What if it was as good as it seemed to be on Star Trek? You know, with the computer able to recognize he meant hot water flavored with dried leaves. A computer several hundred years more advanced than the ones you expect to have those problems with.
That computer wouldn't need your voice because it would have to be reading your mind. That's not how it worked in Star Trek. The AI doctor in Voyager might be a better example, as he observed all of the surrounding context, had real communication with people, etc.. but that wasn't at all how their computers worked. The computer was given commands and did them. The actions that made the most sense are already features in smart speakers, and had little to do with actual computer use.
And in what case was which captain giving orders to the computer instead of their officers? If Picard said, "Fire torpedoes", he was talking to Mr. Worf (or whoever was manning tactical), not Majel Barrett's disembodied voice.

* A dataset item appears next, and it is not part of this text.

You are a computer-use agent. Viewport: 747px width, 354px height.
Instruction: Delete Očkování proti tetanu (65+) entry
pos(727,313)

I never mentioned who was talking to the computer. Let's say Picard told Worf, then Worf had to tell the computer. Even Star Trek doesn't pretend that will work! Worf has a terminal he uses to do the actual stuff. The computer is often relegated to making tea, adjusting the lights, or opening a short comms link.
TBH, I think that gets at the actual uses. What do we use our smart speakers for today? They *can* do a lot more than we use them for (ex. I never buy products via Alexa, nor do I have it send emails or know my contacts), but they mainly get used to tell me the weather, time, adjust the lights, play some music, convert imperial to metric, ... easy and straight forward stuff.
I suspect this will be much like a touchscreen on a computer - occasionally convenient, very useful in select situations, and awful for day to day work. One of the most useful things I can think of would be diction, but that's been available for decades. Text to speech could have some uses, but book publishers (the things I'd want read to me the most) have already blocked that where it was readily available (even the first Kindle could do text to speech on any book... but only those with the right licensing so they didn't step on Audibles profits). The accessibility community should benefit quite a bit though, and that's a good thing.